■ **Problem description**:
What you return must match the records exactly, line for line.

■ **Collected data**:
[Start of Attachment]

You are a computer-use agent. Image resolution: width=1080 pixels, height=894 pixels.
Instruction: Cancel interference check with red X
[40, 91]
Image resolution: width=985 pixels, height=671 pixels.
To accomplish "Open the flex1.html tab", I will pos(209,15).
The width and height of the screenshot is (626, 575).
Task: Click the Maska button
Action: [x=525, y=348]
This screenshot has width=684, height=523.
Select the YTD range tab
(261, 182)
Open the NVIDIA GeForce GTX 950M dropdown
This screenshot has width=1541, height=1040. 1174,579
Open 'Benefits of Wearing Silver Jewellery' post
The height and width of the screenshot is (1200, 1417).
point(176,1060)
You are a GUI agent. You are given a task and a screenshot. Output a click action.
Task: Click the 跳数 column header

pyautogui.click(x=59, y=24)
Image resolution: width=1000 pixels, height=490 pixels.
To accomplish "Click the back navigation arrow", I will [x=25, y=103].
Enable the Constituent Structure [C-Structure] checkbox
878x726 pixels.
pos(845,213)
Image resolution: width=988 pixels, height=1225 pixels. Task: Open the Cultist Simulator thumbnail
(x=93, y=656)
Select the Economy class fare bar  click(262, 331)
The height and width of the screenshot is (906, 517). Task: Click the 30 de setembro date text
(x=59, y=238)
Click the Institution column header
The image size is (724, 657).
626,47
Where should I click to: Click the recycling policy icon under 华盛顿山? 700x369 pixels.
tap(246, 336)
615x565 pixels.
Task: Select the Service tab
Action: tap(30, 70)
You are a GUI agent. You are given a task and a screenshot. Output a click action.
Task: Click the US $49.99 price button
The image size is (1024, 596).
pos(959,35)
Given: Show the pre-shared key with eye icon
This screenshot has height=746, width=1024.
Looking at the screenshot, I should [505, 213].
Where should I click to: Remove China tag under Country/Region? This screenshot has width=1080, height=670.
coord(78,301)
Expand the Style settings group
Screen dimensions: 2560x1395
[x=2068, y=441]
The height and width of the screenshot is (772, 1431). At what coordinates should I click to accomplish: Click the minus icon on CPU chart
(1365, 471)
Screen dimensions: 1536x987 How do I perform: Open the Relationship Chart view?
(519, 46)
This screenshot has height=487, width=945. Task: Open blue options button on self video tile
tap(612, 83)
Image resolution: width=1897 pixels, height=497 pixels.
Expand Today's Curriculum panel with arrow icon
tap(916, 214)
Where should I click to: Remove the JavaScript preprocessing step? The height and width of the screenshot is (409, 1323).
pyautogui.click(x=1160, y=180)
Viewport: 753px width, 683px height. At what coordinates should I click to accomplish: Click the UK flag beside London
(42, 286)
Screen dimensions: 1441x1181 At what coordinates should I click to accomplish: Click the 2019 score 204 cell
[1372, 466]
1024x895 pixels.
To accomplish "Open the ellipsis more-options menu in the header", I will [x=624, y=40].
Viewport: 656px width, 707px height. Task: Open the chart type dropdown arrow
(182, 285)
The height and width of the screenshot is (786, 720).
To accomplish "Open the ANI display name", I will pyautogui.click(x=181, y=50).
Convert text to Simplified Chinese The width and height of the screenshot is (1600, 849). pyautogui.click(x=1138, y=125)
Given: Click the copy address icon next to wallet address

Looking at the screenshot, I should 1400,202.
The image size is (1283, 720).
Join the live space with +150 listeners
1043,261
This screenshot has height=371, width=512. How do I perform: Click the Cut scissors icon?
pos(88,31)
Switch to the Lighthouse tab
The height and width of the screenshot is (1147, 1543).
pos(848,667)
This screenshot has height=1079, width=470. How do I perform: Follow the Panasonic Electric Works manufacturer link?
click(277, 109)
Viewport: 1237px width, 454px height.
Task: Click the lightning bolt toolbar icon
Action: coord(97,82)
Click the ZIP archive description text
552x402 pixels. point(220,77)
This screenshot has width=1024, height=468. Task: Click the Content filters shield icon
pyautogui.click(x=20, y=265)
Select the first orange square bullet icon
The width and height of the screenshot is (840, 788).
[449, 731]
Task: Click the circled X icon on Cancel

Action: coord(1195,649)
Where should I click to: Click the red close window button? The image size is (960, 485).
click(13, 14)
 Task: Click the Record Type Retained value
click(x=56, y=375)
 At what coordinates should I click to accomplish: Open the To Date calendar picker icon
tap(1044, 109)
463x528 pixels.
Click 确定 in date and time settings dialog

[End of Attachment]

■ **Reply to the task**:
You are a computer-use agent. Image resolution: width=1080 pixels, height=894 pixels.
Instruction: Cancel interference check with red X
[40, 91]
Image resolution: width=985 pixels, height=671 pixels.
To accomplish "Open the flex1.html tab", I will pos(209,15).
The width and height of the screenshot is (626, 575).
Task: Click the Maska button
Action: [x=525, y=348]
This screenshot has width=684, height=523.
Select the YTD range tab
(261, 182)
Open the NVIDIA GeForce GTX 950M dropdown
This screenshot has width=1541, height=1040. 1174,579
Open 'Benefits of Wearing Silver Jewellery' post
The height and width of the screenshot is (1200, 1417).
point(176,1060)
You are a GUI agent. You are given a task and a screenshot. Output a click action.
Task: Click the 跳数 column header

pyautogui.click(x=59, y=24)
Image resolution: width=1000 pixels, height=490 pixels.
To accomplish "Click the back navigation arrow", I will [x=25, y=103].
Enable the Constituent Structure [C-Structure] checkbox
878x726 pixels.
pos(845,213)
Image resolution: width=988 pixels, height=1225 pixels. Task: Open the Cultist Simulator thumbnail
(x=93, y=656)
Select the Economy class fare bar  click(262, 331)
The height and width of the screenshot is (906, 517). Task: Click the 30 de setembro date text
(x=59, y=238)
Click the Institution column header
The image size is (724, 657).
626,47
Where should I click to: Click the recycling policy icon under 华盛顿山? 700x369 pixels.
tap(246, 336)
615x565 pixels.
Task: Select the Service tab
Action: tap(30, 70)
You are a GUI agent. You are given a task and a screenshot. Output a click action.
Task: Click the US $49.99 price button
The image size is (1024, 596).
pos(959,35)
Given: Show the pre-shared key with eye icon
This screenshot has height=746, width=1024.
Looking at the screenshot, I should [505, 213].
Where should I click to: Remove China tag under Country/Region? This screenshot has width=1080, height=670.
coord(78,301)
Expand the Style settings group
Screen dimensions: 2560x1395
[x=2068, y=441]
The height and width of the screenshot is (772, 1431). At what coordinates should I click to accomplish: Click the minus icon on CPU chart
(1365, 471)
Screen dimensions: 1536x987 How do I perform: Open the Relationship Chart view?
(519, 46)
This screenshot has height=487, width=945. Task: Open blue options button on self video tile
tap(612, 83)
Image resolution: width=1897 pixels, height=497 pixels.
Expand Today's Curriculum panel with arrow icon
tap(916, 214)
Where should I click to: Remove the JavaScript preprocessing step? The height and width of the screenshot is (409, 1323).
pyautogui.click(x=1160, y=180)
Viewport: 753px width, 683px height. At what coordinates should I click to accomplish: Click the UK flag beside London
(42, 286)
Screen dimensions: 1441x1181 At what coordinates should I click to accomplish: Click the 2019 score 204 cell
[1372, 466]
1024x895 pixels.
To accomplish "Open the ellipsis more-options menu in the header", I will [x=624, y=40].
Viewport: 656px width, 707px height. Task: Open the chart type dropdown arrow
(182, 285)
The height and width of the screenshot is (786, 720).
To accomplish "Open the ANI display name", I will pyautogui.click(x=181, y=50).
Convert text to Simplified Chinese The width and height of the screenshot is (1600, 849). pyautogui.click(x=1138, y=125)
Given: Click the copy address icon next to wallet address

Looking at the screenshot, I should 1400,202.
The image size is (1283, 720).
Join the live space with +150 listeners
1043,261
This screenshot has height=371, width=512. How do I perform: Click the Cut scissors icon?
pos(88,31)
Switch to the Lighthouse tab
The height and width of the screenshot is (1147, 1543).
pos(848,667)
This screenshot has height=1079, width=470. How do I perform: Follow the Panasonic Electric Works manufacturer link?
click(277, 109)
Viewport: 1237px width, 454px height.
Task: Click the lightning bolt toolbar icon
Action: coord(97,82)
Click the ZIP archive description text
552x402 pixels. point(220,77)
This screenshot has width=1024, height=468. Task: Click the Content filters shield icon
pyautogui.click(x=20, y=265)
Select the first orange square bullet icon
The width and height of the screenshot is (840, 788).
[449, 731]
Task: Click the circled X icon on Cancel

Action: coord(1195,649)
Where should I click to: Click the red close window button? The image size is (960, 485).
click(13, 14)
 Task: Click the Record Type Retained value
click(x=56, y=375)
 At what coordinates should I click to accomplish: Open the To Date calendar picker icon
tap(1044, 109)
463x528 pixels.
Click 确定 in date and time settings dialog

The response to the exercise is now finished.